I'm posting for a coworker that has a Chevrolet Monza highly customized daily driver. He order a complete fiberglass front-end and has fiberglass the rear of the car. He change the fiberglass front-end and said he used fiberglass matting and some bondo on the fiberglass. He finished it couple of years ago and the car looks great. The paint job look perfect. But over time his perfect paint job started to change on him. Said that he can see where he fill the turn signals holes with fiberglass, anywhere he joined pieces of fiberglass he can see the line where they were joined together and some of his very straight and flawless panels have become a little wavy. He plans on sanding and blocking the whole car in about a year and repaint it. His question is will 3 years be long enough for everything to cure or dry or is this going to be a never ending problem? I thing he used PPG products.Any ideas what is going on.
Thanks Chuck
 
Let me tell you everything I know about fiber glass:

About six years ago a shop invited me by to see a custom truck with a new fiberglass body he built for a customer.

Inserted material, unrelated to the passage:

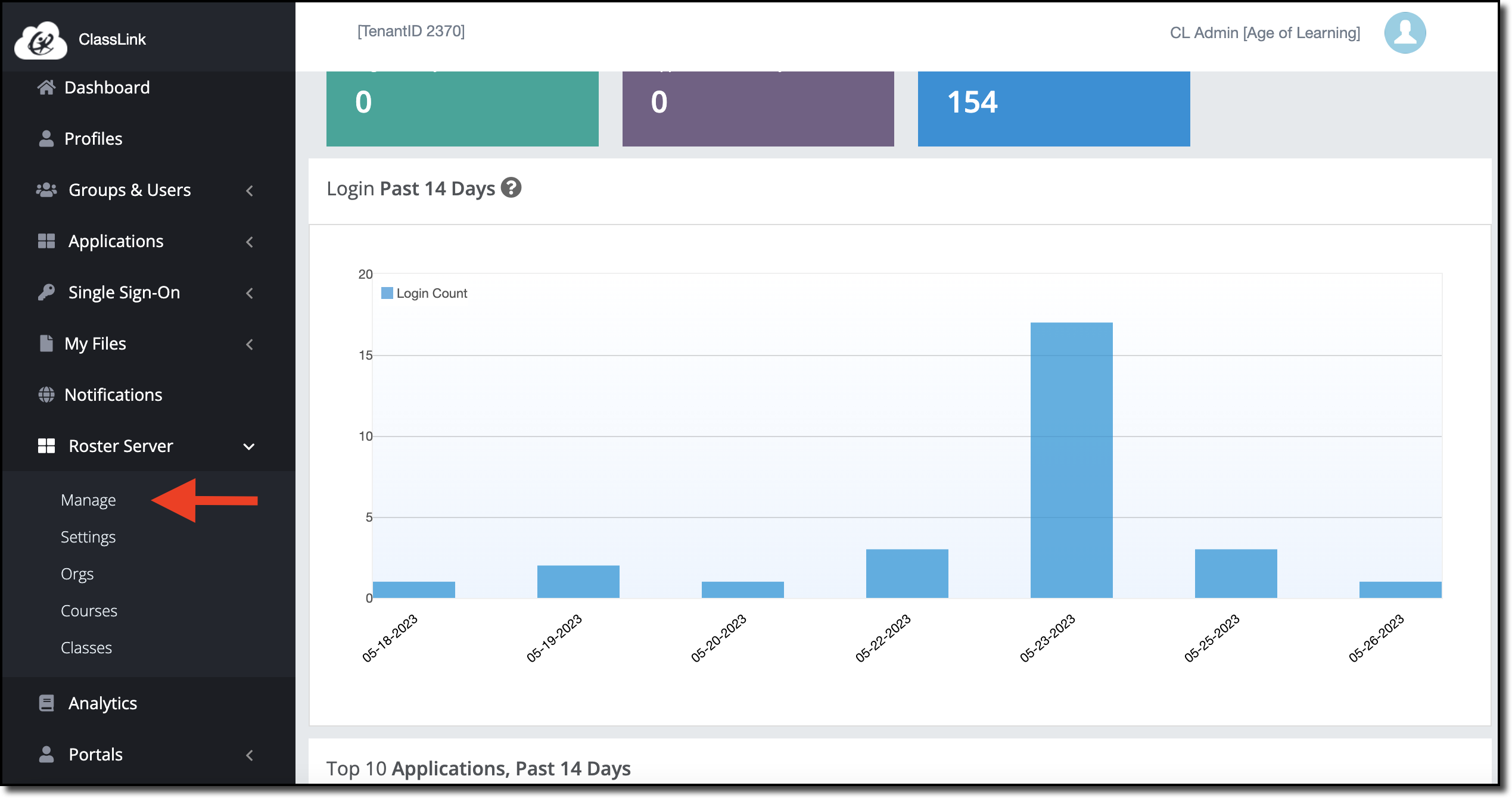
Task: Click the Notifications globe icon
Action: [x=46, y=394]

When I got there is the most perfect thing you ever laid your eyes on and the bill was somewhere in the 150,000 range to the customer.

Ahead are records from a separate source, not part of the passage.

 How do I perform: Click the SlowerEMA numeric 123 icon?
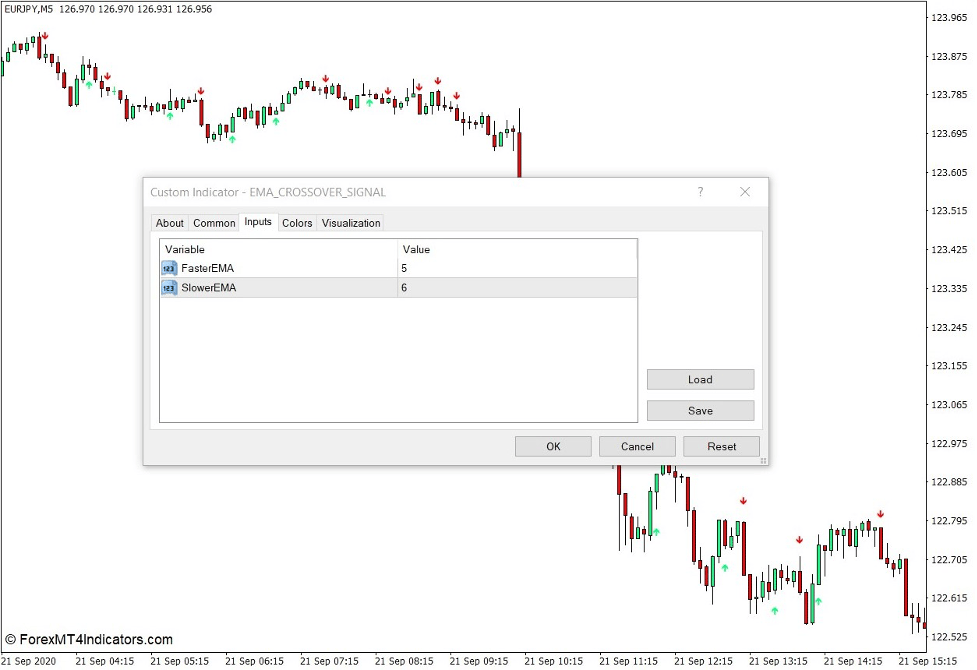tap(168, 288)
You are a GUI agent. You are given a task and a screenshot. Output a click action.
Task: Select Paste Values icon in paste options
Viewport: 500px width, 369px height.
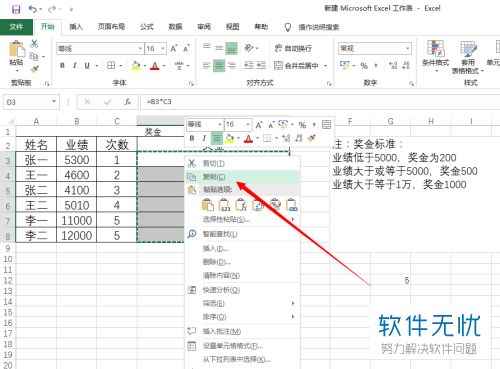pyautogui.click(x=224, y=205)
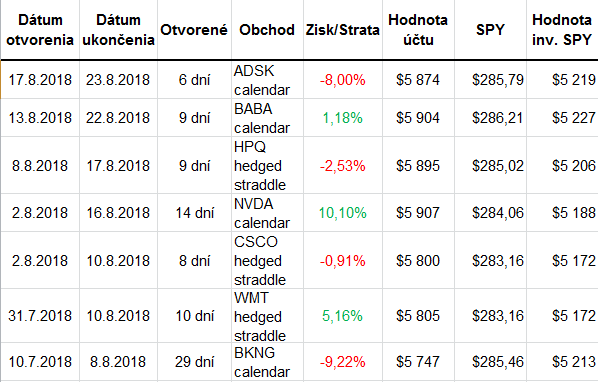Click the 'WMT hedged straddle' cell
The height and width of the screenshot is (382, 598).
pos(267,316)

A company had started making old pickup fiberglass bodies that was used.
He proudly took a ball bearing and said every gap on this truck is exactly the same and he showed me the bearing test.
What a job.
Six months later he called me and said remember the gaps? Everyone is bigger now and the ball bearing will not work anywhere and some gaps are as much as 1/8 inch from one point to the other.

My question was, did the raw glass set in the sun for 7 days before you started on it, no.
This is a must with any new glass panel, i don't care if it sat in a warehouse for 10 years, it is not cured.

To answer your question, if he drove it for 3 years, it should be cured but paint and material on the glass will delay the cure also.
 
It seems polyester resin has become easy to whore out. I don't get it because there's only so much you can do to resin before it won't work as resin anymore...however, if you use vinylester resin and alot of curing techniques, you can still have usable fiberglass suitable for high quality work...the high heat cure is necessary, however. In your buddies case, that tidbit of information won't help...I would strip it and throw it out in the sun under black plastic for a week, then redo...don't know any other way, and it probably won't interest him because of the enormity of the job.
 
9 out of 10 times the part you buy was made after you ordered it. it cured just long enough to get out of the mold. especially larger parts that take up space. cooking it in the sun is the only way to finish cure it that i know of. BUT if it is a green part it needs to cure some inside before you put it outside. some green parts will distort outside.
flynams is right. polyester parts can be of really piss poor quality. cheap . vinylester is up the scale from polyester , often call mold resin or tooling gel.